下詰は、ニーズに合わせた商品を売っただけと証言しており、薬師は頑丈だしどうにかなるとの事で。
まあ、ほのぼの回ですし、和むのも仕方ないようなそんなようなかんじで。
がお~様
夏目漱石です。まあ、有名なアレですね。
ただし、薬師はそういうのは知ってる癖に、使用する予定がないから残念なんです。
知識だけあってもどうしようもないです。
しかし薬師は実際そんな事を言われたらどう返すというのか。
七伏様
言われてみれば、そうでした。でもまあ今回はただの例え話で上がっただけなんで、あのままで。
原液で使用ですからね。

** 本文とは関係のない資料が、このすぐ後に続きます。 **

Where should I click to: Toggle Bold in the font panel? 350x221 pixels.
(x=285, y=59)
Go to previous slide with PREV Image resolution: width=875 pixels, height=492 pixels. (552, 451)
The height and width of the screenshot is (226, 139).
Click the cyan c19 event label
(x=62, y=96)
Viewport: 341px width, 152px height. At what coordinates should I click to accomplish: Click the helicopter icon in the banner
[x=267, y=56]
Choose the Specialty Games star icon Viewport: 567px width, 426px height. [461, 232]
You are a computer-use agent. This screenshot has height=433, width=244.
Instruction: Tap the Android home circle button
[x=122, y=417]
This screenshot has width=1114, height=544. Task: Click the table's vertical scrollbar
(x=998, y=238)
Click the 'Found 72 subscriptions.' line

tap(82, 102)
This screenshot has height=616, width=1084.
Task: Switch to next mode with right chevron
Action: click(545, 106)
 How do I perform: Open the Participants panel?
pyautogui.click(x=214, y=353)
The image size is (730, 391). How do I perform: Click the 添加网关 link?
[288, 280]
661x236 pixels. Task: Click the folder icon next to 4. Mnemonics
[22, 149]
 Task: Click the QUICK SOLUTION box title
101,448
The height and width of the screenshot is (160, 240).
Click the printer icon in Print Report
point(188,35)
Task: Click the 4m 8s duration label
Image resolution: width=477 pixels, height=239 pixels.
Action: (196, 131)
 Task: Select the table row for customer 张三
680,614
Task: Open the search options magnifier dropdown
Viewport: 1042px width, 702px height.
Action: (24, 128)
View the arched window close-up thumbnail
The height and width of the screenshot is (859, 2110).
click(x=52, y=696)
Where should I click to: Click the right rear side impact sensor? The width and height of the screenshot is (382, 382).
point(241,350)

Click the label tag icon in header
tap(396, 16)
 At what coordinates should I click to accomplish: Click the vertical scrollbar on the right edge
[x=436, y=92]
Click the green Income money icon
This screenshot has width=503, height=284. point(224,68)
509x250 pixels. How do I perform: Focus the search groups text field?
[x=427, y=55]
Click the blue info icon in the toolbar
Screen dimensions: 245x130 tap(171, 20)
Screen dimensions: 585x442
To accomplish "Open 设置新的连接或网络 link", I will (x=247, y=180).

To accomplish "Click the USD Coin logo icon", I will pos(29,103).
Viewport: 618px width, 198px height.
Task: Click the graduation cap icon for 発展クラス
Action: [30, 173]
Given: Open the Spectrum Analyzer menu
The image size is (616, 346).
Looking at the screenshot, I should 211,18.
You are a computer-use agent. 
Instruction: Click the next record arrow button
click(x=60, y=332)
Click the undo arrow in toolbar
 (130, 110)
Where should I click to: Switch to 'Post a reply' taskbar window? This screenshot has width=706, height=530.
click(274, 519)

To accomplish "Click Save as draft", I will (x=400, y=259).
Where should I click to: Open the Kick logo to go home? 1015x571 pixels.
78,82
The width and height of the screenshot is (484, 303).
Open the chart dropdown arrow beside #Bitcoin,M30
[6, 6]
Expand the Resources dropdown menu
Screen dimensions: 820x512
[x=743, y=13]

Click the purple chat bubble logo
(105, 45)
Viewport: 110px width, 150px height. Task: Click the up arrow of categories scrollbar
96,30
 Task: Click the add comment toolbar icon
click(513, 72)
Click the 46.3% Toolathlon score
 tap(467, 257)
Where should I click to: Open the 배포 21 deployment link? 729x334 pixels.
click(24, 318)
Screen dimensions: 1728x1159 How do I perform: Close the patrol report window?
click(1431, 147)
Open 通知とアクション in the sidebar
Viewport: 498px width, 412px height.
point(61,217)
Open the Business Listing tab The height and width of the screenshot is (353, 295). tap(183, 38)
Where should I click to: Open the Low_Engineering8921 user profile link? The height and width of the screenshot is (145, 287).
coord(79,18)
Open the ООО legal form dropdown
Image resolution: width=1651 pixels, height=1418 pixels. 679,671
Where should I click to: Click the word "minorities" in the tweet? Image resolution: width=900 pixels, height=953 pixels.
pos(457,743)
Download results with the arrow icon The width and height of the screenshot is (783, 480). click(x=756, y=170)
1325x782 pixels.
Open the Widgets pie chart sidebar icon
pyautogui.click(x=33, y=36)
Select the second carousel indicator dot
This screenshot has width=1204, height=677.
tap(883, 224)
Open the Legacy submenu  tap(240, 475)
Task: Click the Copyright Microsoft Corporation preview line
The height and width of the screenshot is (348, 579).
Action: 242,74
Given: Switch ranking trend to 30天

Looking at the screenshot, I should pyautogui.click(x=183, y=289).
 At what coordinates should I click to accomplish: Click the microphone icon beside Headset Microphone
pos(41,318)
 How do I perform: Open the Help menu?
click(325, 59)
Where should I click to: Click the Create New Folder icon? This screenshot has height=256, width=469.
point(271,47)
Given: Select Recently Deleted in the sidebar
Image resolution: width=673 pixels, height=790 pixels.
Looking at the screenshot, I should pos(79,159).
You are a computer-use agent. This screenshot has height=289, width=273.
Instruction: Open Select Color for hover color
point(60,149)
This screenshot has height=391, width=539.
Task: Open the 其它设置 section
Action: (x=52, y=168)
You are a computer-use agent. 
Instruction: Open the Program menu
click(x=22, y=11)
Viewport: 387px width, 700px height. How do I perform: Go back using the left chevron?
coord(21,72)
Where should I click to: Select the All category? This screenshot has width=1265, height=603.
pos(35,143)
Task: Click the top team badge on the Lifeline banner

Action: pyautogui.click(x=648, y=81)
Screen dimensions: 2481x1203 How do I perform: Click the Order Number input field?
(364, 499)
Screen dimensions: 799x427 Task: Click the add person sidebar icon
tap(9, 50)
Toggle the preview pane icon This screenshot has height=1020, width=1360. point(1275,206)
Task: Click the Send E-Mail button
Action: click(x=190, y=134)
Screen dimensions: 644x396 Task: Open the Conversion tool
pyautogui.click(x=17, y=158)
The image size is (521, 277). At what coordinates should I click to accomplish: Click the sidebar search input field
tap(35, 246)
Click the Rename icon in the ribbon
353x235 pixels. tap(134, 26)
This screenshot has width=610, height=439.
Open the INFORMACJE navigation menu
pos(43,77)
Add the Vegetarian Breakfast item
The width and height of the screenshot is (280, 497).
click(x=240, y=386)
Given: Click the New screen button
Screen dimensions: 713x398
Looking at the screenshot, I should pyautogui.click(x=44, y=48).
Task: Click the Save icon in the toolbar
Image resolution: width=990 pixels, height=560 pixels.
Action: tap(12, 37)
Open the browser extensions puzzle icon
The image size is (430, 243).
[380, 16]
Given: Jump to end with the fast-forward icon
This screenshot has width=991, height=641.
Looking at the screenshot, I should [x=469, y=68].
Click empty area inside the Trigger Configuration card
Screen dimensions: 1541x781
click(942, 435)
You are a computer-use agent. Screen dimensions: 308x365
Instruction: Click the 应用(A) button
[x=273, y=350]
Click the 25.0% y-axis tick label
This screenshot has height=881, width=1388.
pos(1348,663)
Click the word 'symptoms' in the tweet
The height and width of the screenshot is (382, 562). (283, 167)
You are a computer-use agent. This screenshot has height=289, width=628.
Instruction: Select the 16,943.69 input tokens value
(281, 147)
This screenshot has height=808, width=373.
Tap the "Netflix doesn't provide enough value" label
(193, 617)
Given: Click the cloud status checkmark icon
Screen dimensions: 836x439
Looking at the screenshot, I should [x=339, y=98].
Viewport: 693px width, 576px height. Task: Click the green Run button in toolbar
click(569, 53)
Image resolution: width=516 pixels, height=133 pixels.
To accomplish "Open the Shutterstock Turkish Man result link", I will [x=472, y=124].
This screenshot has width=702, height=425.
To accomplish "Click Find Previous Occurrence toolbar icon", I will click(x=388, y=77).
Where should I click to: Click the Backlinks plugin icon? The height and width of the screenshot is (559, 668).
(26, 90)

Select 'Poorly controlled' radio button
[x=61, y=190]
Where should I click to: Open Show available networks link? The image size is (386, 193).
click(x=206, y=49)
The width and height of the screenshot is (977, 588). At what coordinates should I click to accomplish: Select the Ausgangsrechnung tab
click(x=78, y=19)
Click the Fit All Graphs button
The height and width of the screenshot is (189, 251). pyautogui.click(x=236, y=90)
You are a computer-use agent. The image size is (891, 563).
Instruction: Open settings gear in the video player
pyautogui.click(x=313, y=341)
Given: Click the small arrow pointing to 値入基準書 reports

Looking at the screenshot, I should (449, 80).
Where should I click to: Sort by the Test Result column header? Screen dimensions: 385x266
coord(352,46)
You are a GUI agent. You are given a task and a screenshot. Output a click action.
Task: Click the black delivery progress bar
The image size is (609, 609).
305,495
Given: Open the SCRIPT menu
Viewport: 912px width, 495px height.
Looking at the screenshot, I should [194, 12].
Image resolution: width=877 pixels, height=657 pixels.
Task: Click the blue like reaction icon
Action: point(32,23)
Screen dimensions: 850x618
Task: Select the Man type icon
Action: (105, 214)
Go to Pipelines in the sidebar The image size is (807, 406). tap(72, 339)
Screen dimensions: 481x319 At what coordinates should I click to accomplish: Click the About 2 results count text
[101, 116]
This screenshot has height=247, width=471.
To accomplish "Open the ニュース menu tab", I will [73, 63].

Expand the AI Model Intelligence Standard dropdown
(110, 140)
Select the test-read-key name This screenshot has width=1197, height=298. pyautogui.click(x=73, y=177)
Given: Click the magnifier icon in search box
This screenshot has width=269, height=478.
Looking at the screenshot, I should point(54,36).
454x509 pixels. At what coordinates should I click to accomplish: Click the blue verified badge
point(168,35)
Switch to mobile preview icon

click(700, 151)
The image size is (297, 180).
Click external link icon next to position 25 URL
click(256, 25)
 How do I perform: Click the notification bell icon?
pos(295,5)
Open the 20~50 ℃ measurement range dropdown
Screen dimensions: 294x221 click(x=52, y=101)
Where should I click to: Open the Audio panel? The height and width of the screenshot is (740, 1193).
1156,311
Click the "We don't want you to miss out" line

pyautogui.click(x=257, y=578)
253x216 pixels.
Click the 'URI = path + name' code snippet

象も目覚めませんよ、きっと。
薬師は状態異常耐性できっともう下詰特製か閻魔料理じゃないと効かないんだと思います。
そして、暁御はストーカーじゃないですよ。話しかけたいけどタイミングが掴めなくてくっついたままになるだけで、ビーチェとは違うんです。傍から見ると差異はないですけど。
最後に。
人体に害を与えない限りは薬師にとっては不味いものではないのではないだろうか。